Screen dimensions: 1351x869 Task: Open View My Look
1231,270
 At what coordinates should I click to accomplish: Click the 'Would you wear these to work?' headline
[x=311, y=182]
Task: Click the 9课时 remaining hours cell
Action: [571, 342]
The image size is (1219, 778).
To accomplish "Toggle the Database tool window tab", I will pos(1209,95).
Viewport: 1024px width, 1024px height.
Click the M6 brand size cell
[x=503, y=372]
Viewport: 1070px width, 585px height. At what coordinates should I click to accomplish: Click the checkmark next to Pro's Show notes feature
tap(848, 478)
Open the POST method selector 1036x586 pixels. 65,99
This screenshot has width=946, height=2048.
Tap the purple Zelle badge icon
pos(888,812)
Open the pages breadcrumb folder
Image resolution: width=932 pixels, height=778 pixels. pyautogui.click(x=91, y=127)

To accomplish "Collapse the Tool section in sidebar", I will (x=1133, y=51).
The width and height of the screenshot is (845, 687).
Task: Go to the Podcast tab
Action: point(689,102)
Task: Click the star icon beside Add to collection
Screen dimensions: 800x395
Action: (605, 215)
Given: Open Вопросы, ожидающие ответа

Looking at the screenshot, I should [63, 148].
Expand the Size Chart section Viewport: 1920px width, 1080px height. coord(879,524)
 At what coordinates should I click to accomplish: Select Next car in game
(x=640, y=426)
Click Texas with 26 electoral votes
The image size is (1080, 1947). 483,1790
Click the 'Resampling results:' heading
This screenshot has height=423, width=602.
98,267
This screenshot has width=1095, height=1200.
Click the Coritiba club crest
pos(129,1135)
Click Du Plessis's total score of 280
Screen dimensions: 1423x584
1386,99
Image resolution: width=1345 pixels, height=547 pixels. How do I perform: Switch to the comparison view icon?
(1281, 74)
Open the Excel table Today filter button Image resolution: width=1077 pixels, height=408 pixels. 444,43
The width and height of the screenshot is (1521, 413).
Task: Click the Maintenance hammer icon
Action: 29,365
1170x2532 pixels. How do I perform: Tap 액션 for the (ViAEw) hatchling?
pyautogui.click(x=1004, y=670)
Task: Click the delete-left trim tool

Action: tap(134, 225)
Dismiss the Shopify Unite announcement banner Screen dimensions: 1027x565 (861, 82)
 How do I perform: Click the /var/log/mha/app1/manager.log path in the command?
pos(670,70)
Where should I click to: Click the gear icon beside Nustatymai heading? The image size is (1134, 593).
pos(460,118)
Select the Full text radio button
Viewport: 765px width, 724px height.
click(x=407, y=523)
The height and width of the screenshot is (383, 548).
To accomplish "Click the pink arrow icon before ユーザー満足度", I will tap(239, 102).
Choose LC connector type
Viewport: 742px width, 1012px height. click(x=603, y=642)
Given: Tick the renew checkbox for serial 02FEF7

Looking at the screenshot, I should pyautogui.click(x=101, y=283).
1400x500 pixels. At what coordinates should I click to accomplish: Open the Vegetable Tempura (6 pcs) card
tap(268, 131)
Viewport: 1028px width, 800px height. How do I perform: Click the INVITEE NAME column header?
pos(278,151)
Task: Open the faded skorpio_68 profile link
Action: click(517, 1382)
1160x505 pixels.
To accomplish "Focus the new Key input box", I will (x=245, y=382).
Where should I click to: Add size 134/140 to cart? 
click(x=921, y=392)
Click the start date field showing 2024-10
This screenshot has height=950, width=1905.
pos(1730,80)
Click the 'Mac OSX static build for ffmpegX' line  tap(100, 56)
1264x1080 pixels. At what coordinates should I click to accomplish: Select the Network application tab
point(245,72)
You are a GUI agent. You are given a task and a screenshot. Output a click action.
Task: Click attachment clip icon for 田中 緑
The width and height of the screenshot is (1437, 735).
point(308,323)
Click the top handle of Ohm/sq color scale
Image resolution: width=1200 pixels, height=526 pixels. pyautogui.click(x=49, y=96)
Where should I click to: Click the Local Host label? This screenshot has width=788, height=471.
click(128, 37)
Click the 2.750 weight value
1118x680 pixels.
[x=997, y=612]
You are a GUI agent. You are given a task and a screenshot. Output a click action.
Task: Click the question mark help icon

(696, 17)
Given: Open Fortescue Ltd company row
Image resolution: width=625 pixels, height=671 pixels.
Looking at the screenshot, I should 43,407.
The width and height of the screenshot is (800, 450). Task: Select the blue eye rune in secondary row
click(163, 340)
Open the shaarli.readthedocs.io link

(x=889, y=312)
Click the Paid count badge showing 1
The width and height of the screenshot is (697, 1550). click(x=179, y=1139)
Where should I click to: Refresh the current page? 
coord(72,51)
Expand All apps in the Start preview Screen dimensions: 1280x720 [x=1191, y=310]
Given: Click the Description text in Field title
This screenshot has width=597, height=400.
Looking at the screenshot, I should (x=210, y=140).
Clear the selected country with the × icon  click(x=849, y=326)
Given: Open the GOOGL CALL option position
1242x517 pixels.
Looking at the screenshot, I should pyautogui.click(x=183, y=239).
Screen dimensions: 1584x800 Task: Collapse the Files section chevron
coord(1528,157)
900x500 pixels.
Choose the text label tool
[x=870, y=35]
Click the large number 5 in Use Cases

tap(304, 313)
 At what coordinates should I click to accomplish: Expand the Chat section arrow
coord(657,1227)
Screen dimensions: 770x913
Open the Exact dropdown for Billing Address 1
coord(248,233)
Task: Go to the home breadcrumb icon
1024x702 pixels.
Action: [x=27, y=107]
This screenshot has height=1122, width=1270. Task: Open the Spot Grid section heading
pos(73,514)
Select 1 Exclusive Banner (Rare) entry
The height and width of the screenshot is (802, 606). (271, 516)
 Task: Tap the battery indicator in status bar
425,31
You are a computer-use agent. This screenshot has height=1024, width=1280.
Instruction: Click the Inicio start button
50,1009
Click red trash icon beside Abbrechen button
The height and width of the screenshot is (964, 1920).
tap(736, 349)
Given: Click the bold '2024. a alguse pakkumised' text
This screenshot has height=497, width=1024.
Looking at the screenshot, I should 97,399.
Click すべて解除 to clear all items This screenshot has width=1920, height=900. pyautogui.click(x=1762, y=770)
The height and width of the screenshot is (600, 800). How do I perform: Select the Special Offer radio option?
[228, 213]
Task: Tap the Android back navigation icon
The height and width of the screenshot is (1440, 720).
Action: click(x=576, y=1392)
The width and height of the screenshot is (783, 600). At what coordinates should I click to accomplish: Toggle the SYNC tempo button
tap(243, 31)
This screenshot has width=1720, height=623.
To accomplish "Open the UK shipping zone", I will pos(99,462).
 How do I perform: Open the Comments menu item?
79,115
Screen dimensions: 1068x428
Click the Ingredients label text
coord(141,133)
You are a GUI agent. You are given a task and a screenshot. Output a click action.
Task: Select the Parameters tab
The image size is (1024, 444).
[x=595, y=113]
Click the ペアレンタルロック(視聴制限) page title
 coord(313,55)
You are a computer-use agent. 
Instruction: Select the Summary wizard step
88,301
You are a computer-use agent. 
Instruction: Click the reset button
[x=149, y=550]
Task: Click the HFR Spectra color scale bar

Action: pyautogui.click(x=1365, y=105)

______________________________

### Task description
Having read the records above, reproduce each one exactly.

### Result of the task
Screen dimensions: 1351x869 Task: Open View My Look
1231,270
 At what coordinates should I click to accomplish: Click the 'Would you wear these to work?' headline
[x=311, y=182]
Task: Click the 9课时 remaining hours cell
Action: [571, 342]
The image size is (1219, 778).
To accomplish "Toggle the Database tool window tab", I will pos(1209,95).
Viewport: 1024px width, 1024px height.
Click the M6 brand size cell
[x=503, y=372]
Viewport: 1070px width, 585px height. At what coordinates should I click to accomplish: Click the checkmark next to Pro's Show notes feature
tap(848, 478)
Open the POST method selector 1036x586 pixels. 65,99
This screenshot has width=946, height=2048.
Tap the purple Zelle badge icon
pos(888,812)
Open the pages breadcrumb folder
Image resolution: width=932 pixels, height=778 pixels. pyautogui.click(x=91, y=127)

To accomplish "Collapse the Tool section in sidebar", I will (x=1133, y=51).
The width and height of the screenshot is (845, 687).
Task: Go to the Podcast tab
Action: point(689,102)
Task: Click the star icon beside Add to collection
Screen dimensions: 800x395
Action: (605, 215)
Given: Open Вопросы, ожидающие ответа

Looking at the screenshot, I should [63, 148].
Expand the Size Chart section Viewport: 1920px width, 1080px height. coord(879,524)
 At what coordinates should I click to accomplish: Select Next car in game
(x=640, y=426)
Click Texas with 26 electoral votes
The image size is (1080, 1947). 483,1790
Click the 'Resampling results:' heading
This screenshot has height=423, width=602.
98,267
This screenshot has width=1095, height=1200.
Click the Coritiba club crest
pos(129,1135)
Click Du Plessis's total score of 280
Screen dimensions: 1423x584
1386,99
Image resolution: width=1345 pixels, height=547 pixels. How do I perform: Switch to the comparison view icon?
(1281, 74)
Open the Excel table Today filter button Image resolution: width=1077 pixels, height=408 pixels. 444,43
The width and height of the screenshot is (1521, 413).
Task: Click the Maintenance hammer icon
Action: 29,365
1170x2532 pixels. How do I perform: Tap 액션 for the (ViAEw) hatchling?
pyautogui.click(x=1004, y=670)
Task: Click the delete-left trim tool

Action: tap(134, 225)
Dismiss the Shopify Unite announcement banner Screen dimensions: 1027x565 (861, 82)
 How do I perform: Click the /var/log/mha/app1/manager.log path in the command?
pos(670,70)
Where should I click to: Click the gear icon beside Nustatymai heading? The image size is (1134, 593).
pos(460,118)
Select the Full text radio button
Viewport: 765px width, 724px height.
click(x=407, y=523)
The height and width of the screenshot is (383, 548).
To accomplish "Click the pink arrow icon before ユーザー満足度", I will tap(239, 102).
Choose LC connector type
Viewport: 742px width, 1012px height. click(x=603, y=642)
Given: Tick the renew checkbox for serial 02FEF7

Looking at the screenshot, I should pyautogui.click(x=101, y=283).
1400x500 pixels. At what coordinates should I click to accomplish: Open the Vegetable Tempura (6 pcs) card
tap(268, 131)
Viewport: 1028px width, 800px height. How do I perform: Click the INVITEE NAME column header?
pos(278,151)
Task: Open the faded skorpio_68 profile link
Action: click(517, 1382)
1160x505 pixels.
To accomplish "Focus the new Key input box", I will (x=245, y=382).
Where should I click to: Add size 134/140 to cart? 
click(x=921, y=392)
Click the start date field showing 2024-10
This screenshot has height=950, width=1905.
pos(1730,80)
Click the 'Mac OSX static build for ffmpegX' line  tap(100, 56)
1264x1080 pixels. At what coordinates should I click to accomplish: Select the Network application tab
point(245,72)
You are a GUI agent. You are given a task and a screenshot. Output a click action.
Task: Click attachment clip icon for 田中 緑
The width and height of the screenshot is (1437, 735).
point(308,323)
Click the top handle of Ohm/sq color scale
Image resolution: width=1200 pixels, height=526 pixels. pyautogui.click(x=49, y=96)
Where should I click to: Click the Local Host label? This screenshot has width=788, height=471.
click(128, 37)
Click the 2.750 weight value
1118x680 pixels.
[x=997, y=612]
You are a GUI agent. You are given a task and a screenshot. Output a click action.
Task: Click the question mark help icon

(696, 17)
Given: Open Fortescue Ltd company row
Image resolution: width=625 pixels, height=671 pixels.
Looking at the screenshot, I should 43,407.
The width and height of the screenshot is (800, 450). Task: Select the blue eye rune in secondary row
click(163, 340)
Open the shaarli.readthedocs.io link

(x=889, y=312)
Click the Paid count badge showing 1
The width and height of the screenshot is (697, 1550). click(x=179, y=1139)
Where should I click to: Refresh the current page? 
coord(72,51)
Expand All apps in the Start preview Screen dimensions: 1280x720 [x=1191, y=310]
Given: Click the Description text in Field title
This screenshot has width=597, height=400.
Looking at the screenshot, I should (x=210, y=140).
Clear the selected country with the × icon  click(x=849, y=326)
Given: Open the GOOGL CALL option position
1242x517 pixels.
Looking at the screenshot, I should pyautogui.click(x=183, y=239).
Screen dimensions: 1584x800 Task: Collapse the Files section chevron
coord(1528,157)
900x500 pixels.
Choose the text label tool
[x=870, y=35]
Click the large number 5 in Use Cases

tap(304, 313)
 At what coordinates should I click to accomplish: Expand the Chat section arrow
coord(657,1227)
Screen dimensions: 770x913
Open the Exact dropdown for Billing Address 1
coord(248,233)
Task: Go to the home breadcrumb icon
1024x702 pixels.
Action: [x=27, y=107]
This screenshot has height=1122, width=1270. Task: Open the Spot Grid section heading
pos(73,514)
Select 1 Exclusive Banner (Rare) entry
The height and width of the screenshot is (802, 606). (271, 516)
 Task: Tap the battery indicator in status bar
425,31
You are a computer-use agent. This screenshot has height=1024, width=1280.
Instruction: Click the Inicio start button
50,1009
Click red trash icon beside Abbrechen button
The height and width of the screenshot is (964, 1920).
tap(736, 349)
Given: Click the bold '2024. a alguse pakkumised' text
This screenshot has height=497, width=1024.
Looking at the screenshot, I should 97,399.
Click すべて解除 to clear all items This screenshot has width=1920, height=900. pyautogui.click(x=1762, y=770)
The height and width of the screenshot is (600, 800). How do I perform: Select the Special Offer radio option?
[228, 213]
Task: Tap the Android back navigation icon
The height and width of the screenshot is (1440, 720).
Action: click(x=576, y=1392)
The width and height of the screenshot is (783, 600). At what coordinates should I click to accomplish: Toggle the SYNC tempo button
tap(243, 31)
This screenshot has width=1720, height=623.
To accomplish "Open the UK shipping zone", I will pos(99,462).
 How do I perform: Open the Comments menu item?
79,115
Screen dimensions: 1068x428
Click the Ingredients label text
coord(141,133)
You are a GUI agent. You are given a task and a screenshot. Output a click action.
Task: Select the Parameters tab
The image size is (1024, 444).
[x=595, y=113]
Click the ペアレンタルロック(視聴制限) page title
 coord(313,55)
You are a computer-use agent. 
Instruction: Select the Summary wizard step
88,301
You are a computer-use agent. 
Instruction: Click the reset button
[x=149, y=550]
Task: Click the HFR Spectra color scale bar

Action: pyautogui.click(x=1365, y=105)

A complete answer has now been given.